**GIVEN INSTRUCTION**:
Show each line in the items below that contains the word "resolution", copying every such line in full.

**INPUT MATERIAL**:
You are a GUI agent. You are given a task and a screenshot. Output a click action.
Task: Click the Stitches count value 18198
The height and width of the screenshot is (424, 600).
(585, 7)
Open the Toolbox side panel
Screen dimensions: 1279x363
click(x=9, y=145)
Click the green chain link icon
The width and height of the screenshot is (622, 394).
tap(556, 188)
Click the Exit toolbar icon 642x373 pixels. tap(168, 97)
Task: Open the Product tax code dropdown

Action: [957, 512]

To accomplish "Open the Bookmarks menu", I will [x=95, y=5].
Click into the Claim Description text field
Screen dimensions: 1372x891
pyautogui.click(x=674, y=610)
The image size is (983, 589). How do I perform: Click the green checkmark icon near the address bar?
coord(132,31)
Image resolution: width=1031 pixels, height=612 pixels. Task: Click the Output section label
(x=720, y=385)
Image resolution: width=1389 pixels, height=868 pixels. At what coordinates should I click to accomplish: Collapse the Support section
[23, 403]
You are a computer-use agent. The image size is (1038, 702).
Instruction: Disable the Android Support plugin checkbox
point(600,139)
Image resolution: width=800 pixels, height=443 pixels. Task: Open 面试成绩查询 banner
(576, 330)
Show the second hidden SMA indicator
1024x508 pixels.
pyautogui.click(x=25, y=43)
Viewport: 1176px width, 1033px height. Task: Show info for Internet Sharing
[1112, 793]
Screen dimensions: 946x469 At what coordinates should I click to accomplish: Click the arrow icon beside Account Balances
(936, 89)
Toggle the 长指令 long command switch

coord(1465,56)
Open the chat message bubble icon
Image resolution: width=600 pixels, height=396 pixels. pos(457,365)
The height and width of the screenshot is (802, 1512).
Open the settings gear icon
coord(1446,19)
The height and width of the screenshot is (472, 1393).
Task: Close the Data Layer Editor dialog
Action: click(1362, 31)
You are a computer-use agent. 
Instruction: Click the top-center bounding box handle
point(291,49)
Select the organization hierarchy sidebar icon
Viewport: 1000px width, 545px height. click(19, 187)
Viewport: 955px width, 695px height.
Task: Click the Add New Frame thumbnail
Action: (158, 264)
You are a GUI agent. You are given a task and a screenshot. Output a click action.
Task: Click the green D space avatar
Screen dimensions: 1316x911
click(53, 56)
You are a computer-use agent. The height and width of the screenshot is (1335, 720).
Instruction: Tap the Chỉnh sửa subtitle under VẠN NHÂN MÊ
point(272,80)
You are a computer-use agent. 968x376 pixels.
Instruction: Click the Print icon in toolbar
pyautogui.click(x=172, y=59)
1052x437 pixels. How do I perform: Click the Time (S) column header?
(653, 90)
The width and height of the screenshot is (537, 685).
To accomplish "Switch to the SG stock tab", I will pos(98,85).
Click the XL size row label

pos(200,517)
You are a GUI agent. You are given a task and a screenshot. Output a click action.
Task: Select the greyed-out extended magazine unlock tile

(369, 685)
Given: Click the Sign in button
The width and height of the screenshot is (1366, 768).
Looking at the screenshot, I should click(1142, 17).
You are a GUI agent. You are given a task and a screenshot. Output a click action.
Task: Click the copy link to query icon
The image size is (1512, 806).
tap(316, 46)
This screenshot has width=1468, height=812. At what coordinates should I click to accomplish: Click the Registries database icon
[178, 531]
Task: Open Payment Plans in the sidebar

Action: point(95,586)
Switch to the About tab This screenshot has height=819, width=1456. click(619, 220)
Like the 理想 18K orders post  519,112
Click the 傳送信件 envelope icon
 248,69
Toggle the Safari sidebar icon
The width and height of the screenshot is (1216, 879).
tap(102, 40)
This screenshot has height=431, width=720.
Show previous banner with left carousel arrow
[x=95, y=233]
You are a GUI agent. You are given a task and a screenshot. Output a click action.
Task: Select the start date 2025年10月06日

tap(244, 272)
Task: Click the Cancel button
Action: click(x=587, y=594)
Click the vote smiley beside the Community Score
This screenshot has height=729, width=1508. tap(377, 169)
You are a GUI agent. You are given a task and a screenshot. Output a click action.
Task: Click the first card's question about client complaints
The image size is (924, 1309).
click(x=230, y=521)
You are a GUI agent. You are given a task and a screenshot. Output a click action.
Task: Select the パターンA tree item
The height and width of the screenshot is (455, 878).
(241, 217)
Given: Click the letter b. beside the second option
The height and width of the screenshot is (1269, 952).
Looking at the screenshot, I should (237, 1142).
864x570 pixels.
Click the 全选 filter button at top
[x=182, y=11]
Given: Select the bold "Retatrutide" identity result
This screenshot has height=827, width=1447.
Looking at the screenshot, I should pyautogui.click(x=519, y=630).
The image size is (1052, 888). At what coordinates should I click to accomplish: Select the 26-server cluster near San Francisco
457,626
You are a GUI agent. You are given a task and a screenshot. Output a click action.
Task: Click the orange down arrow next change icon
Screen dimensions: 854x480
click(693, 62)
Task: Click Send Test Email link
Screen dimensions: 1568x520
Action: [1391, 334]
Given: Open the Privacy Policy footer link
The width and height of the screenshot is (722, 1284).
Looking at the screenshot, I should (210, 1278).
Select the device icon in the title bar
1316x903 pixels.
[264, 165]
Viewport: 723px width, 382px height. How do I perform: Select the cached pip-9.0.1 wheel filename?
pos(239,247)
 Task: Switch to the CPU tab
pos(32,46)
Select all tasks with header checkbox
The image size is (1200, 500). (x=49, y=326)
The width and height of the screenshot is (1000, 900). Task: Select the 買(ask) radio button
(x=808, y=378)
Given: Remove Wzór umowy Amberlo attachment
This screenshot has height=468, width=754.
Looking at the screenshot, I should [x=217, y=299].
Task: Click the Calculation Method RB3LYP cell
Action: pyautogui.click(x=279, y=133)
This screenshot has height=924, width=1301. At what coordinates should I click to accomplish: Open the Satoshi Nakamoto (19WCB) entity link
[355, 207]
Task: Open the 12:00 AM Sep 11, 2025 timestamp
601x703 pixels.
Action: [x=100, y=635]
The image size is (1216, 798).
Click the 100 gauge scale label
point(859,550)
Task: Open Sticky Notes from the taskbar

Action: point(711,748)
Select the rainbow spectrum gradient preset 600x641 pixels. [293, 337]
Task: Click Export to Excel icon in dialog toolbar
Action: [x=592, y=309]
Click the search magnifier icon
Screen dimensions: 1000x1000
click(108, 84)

**REPLY TO THE TASK**:
Image resolution: width=1031 pixels, height=612 pixels. Task: Click the Output section label
Image resolution: width=1389 pixels, height=868 pixels. At what coordinates should I click to accomplish: Collapse the Support section
Image resolution: width=800 pixels, height=443 pixels. Task: Open 面试成绩查询 banner
Image resolution: width=600 pixels, height=396 pixels. pos(457,365)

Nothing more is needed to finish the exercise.